» **Work item**:
In the entries below, find the line with "Task: Click Disconnect in AnyDesk panel" and print exactly every line from there up to and including the line with "This screenshot has height=1080, width=1920.", with no other lines.

» **Source records**:
┌──
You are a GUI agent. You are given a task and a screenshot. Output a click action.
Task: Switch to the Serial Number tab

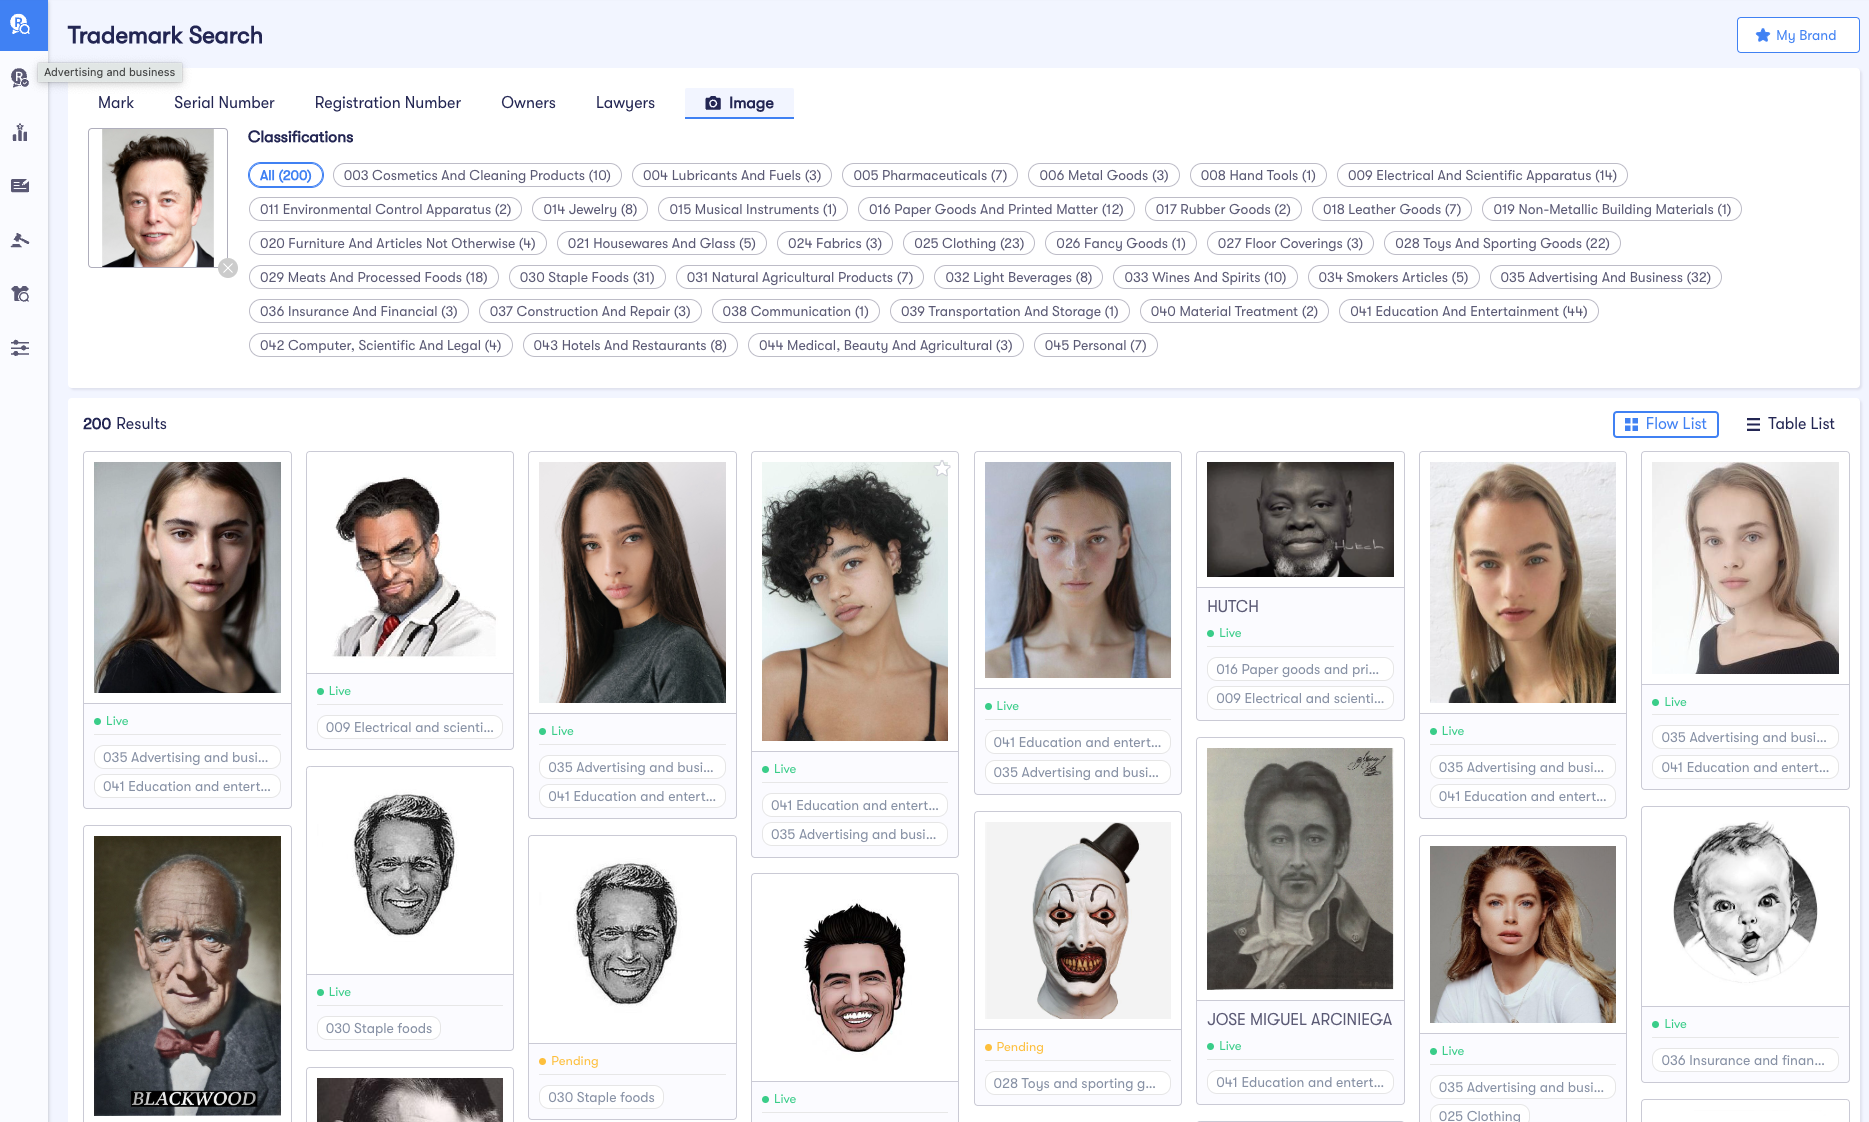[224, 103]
└──
┌──
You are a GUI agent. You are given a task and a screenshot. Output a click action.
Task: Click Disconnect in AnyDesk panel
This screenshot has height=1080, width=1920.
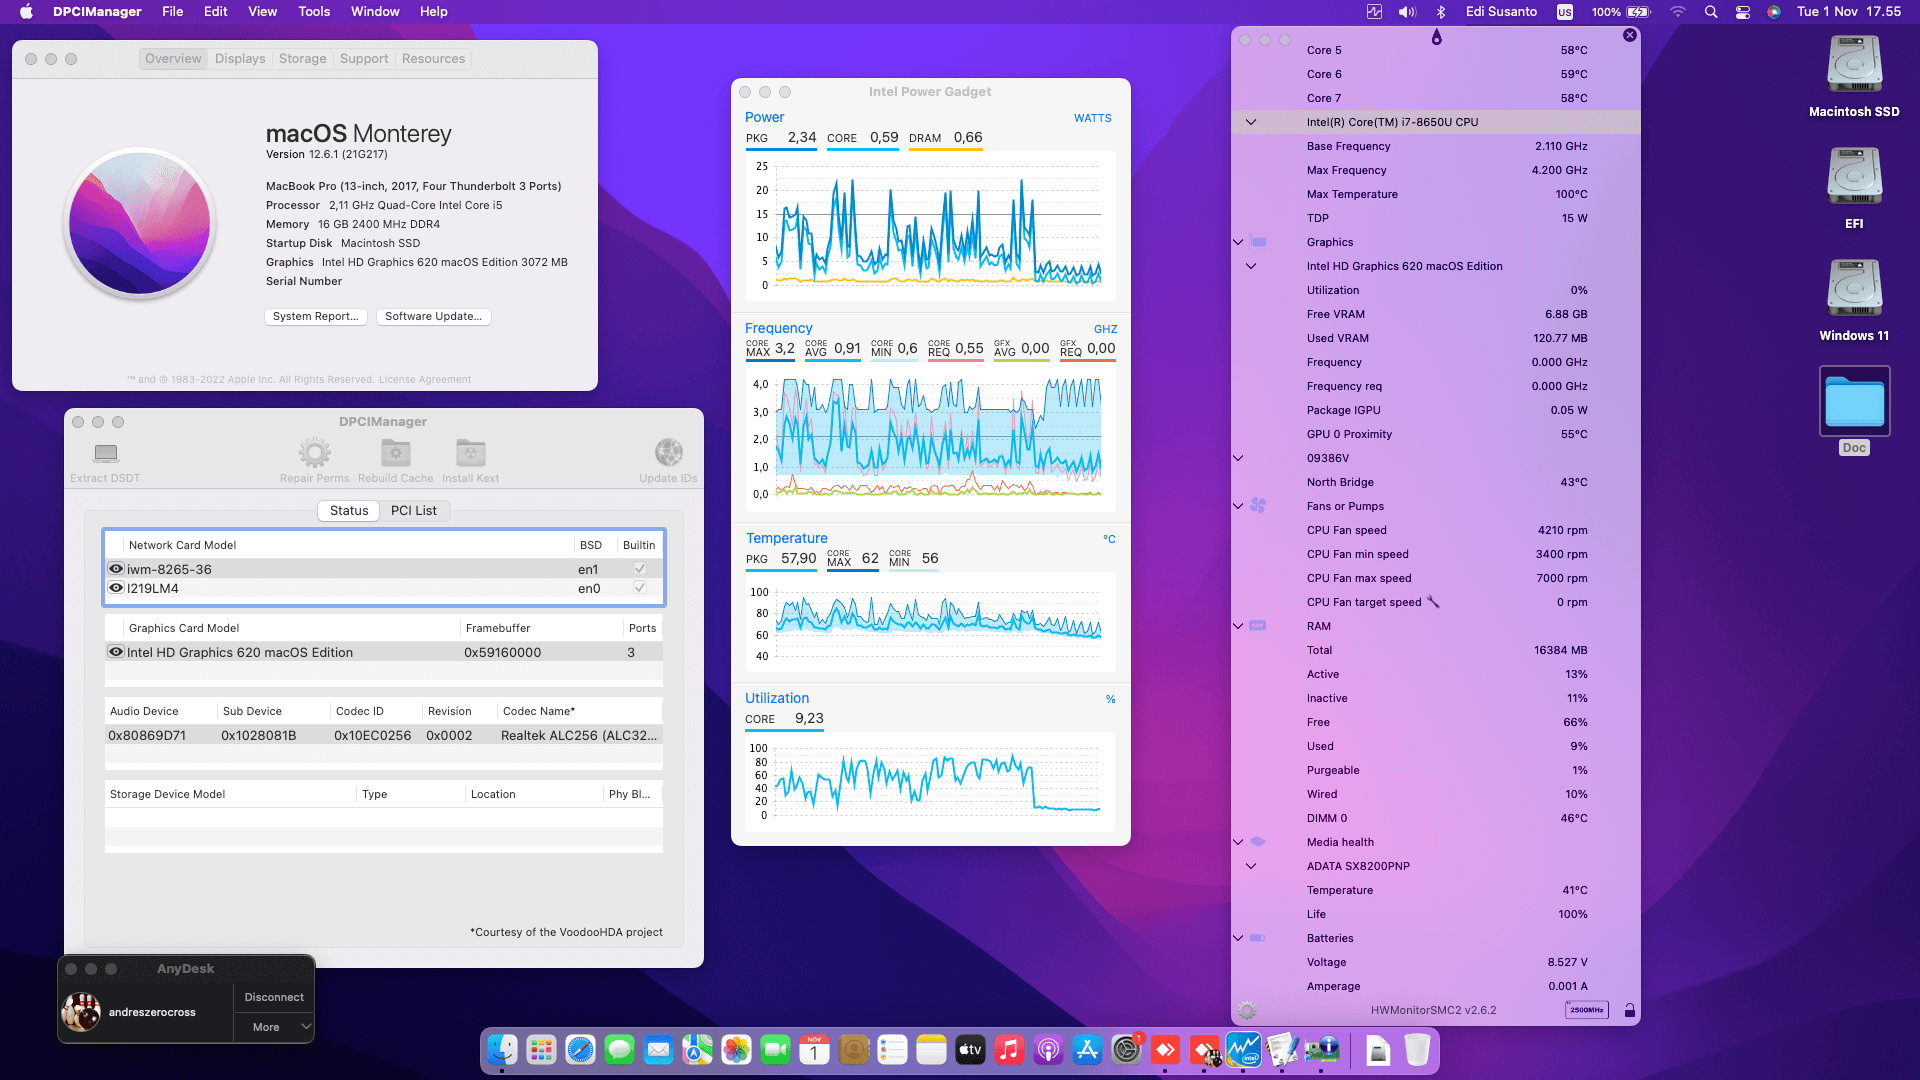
└──
» **Response to this task**:
Task: Click Disconnect in AnyDesk panel
This screenshot has height=1080, width=1920.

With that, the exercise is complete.